Une perfection angoissante 

Selon Freud, la culpabilité résulte de l’angoisse de notre petit moi face aux exigences de perfection du surmoi, de la conscience morale. Plus nous nous voulons sans défaut, aimables, plus ce juge intérieur nous tourmente et nous incite à nous sentir petits. Or, comme l’a noté Alfred Adler, psychothérapeute autrichien, contemporain du père de la psychanalyse, célèbre pour ses travaux sur le complexe d’infériorité (à lire sur ce thème : Le Sens de la vie d’Alfred Adler (Payot)), nous tendons tous à nous sentir faibles, impuissants à certains moments. Parce que tous, nous l’avons été : quand nous étions des enfants dépendants.

Des comparaisons défavorables

Pourquoi alors certains sont-ils plus enclins à éprouver de la culpabilité que d’autres ? Une éducation autoritaire, basée sur le chantage affectif, fragilise. Mais une personne élevée sans violence psychologique peut également en pâtir. Nous intégrons en effet le rapport à l’idéal – ce qu’il faut être pour être quelqu’un de bien – véhiculé inconsciemment par nos parents. Il n’est donc pas rare qu’un père et une mère extérieurement « cool » fabriquent des enfants torturés par la culpabilité, car ceux-ci ont absorbé l’idéal inconscient de leurs géniteurs. 
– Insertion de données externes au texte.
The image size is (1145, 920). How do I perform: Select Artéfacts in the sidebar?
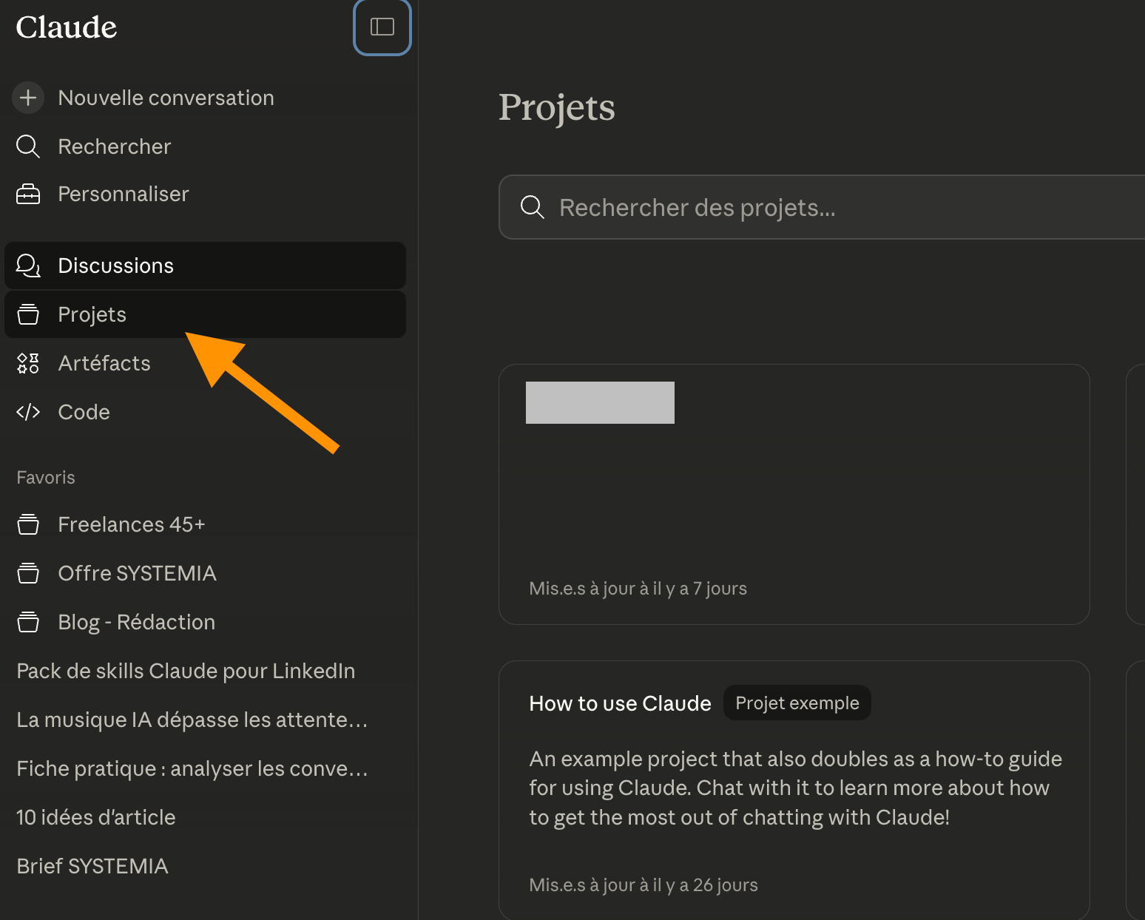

La naissance d’un cadet suffit parfois à ancrer ce sentiment en nous. « L’être humain est ainsi fait que, dès son plus jeune âge, il éprouve le besoin de trouver une raison à chaque événement, explique Virginie Megglé. Aussi, apercevant le nouveau venu, il imagine que ses parents ont décidé d’avoir un autre bébé car il est inapte à les satisfaire ou parce qu’il a fait quelque chose de mal. Ensuite, la fratrie sera le lieu privilégié des comparaisons défavorables. A fortiori quand les parents eux-mêmes créent des liens de rivalité : “Regarde ta sœur, toujours souriante, elle…” » L’habitude de se comparer aux autres – à l’école, au lycée, au travail – ne fait qu’amplifier le sentiment de culpabilité. Et à force de s’évaluer – « Je suis mieux que lui », « Je suis moins bien qu’elle » –, on oublie d’être soi.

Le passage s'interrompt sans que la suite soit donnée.